Overall, we collected a species dataset with the following data: relaxed 3D molecule, energy, entropy, and enthalpy. We note that during the geometry relaxations some bonds were not preserved, and the molecule graphs were updated accordingly.
The species dataset for the CRN is illustrated in Fig. 2. The fragmentation-recombination loop generated 809 unique molecular graphs, which we reduced to 110 graph dictionaries with ligand-based filtering as described earlier. Adding graph dictionaries with higher Bi CN enhanced the dataset for the potential product study (P). Architector produced a total of 1900 pre-optimized structures. Running DFT optimization of the three lowest energy conformers resulted in 231 molecules with unique molecular graphs. The optimized structures exhibit CN ranging from 4 to 10 with a median of 6. The ratio of nitric to 2ME ionic ligands indicates a trend toward more structures with 2ME ligands, consistent with the expected reaction direction. The study of potential products resulted in seven 3D conformers with CN of 7 and 8, and free energy analysis demonstrated that adding a fourth neutral 2ME ligand to Bi coordinated with three 2ME ions is not thermodynamically beneficial (see ESI†), corroborating earlier claims on similar structures.39
Chelating agent citric acid, used in 12% of the recipes, maintains high phase-pure crystalline BFO yield: among 40 recipes with salts, solvent, and citric acid (no additional materials), 94% result in phase-pure BFO. In contrast, other chelators such as more common acetic acid or nitric acid (used in 34% and 5% of recipes respectively), show less consistent results. Among 190 recipes that use acetic acid, glacial acetic acid or acetic anhydride (which forms acetic acid after interacting with water), only 68% lead to phase-pure BFO, while 29% yield impure crystalline phase. Among 18 recipes using nitric acid, only 55% yield pure phase, and 45% result in impurities formation. These findings suggest that citric acid is a more reliable chelating agent for pure BFO synthesis compared to acetic or nitric acid. Contrary to the expectations that surfactants enhance phase-pure BFO formation,9,41 our analysis shows that their inclusion decreases the likelihood of achieving pure crystalline BFO phase: the fraction of recipes using surfactants and reporting phase-pure, impure, and amorphous phases is 66%, 31%, and 3% (with the overall recipes outcome phases fractions being 73%, 24%, and 3%), indicating that their role in phase purity enhancement is not straightforward.

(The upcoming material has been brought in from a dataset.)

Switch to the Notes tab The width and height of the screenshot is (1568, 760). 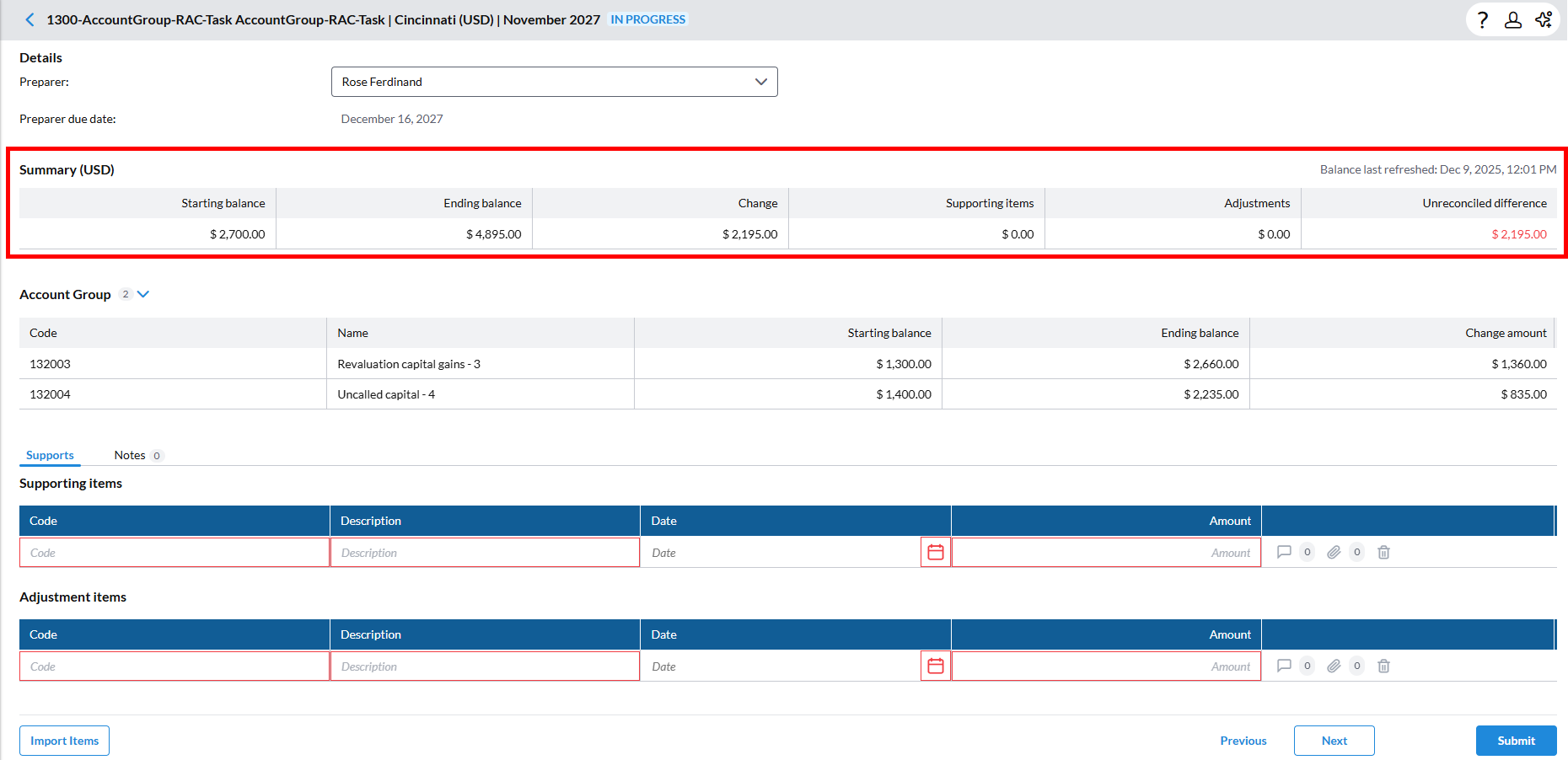click(x=130, y=455)
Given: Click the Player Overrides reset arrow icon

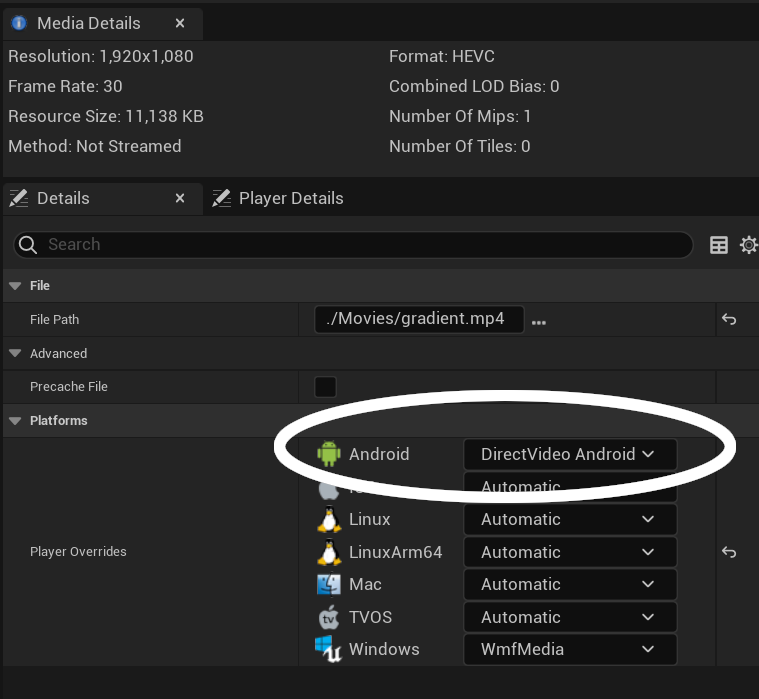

To summarize out text-mining analysis, for researchers aiming to synthesize phase-pure BFO, we recommend using nitrate precursors, 2ME as the solvent, and citric acid as the chelating agent, while avoiding unnecessary additives that may introduce complexity without clear benefits.10 Motivated by text-mining results, we selected the most common precursor, bismuth nitrate dissolved in 2ME, and performed a computational analysis of its reaction pathways. We apply CRN approach to investigate the reaction path in detail in the context of observations from text-mining.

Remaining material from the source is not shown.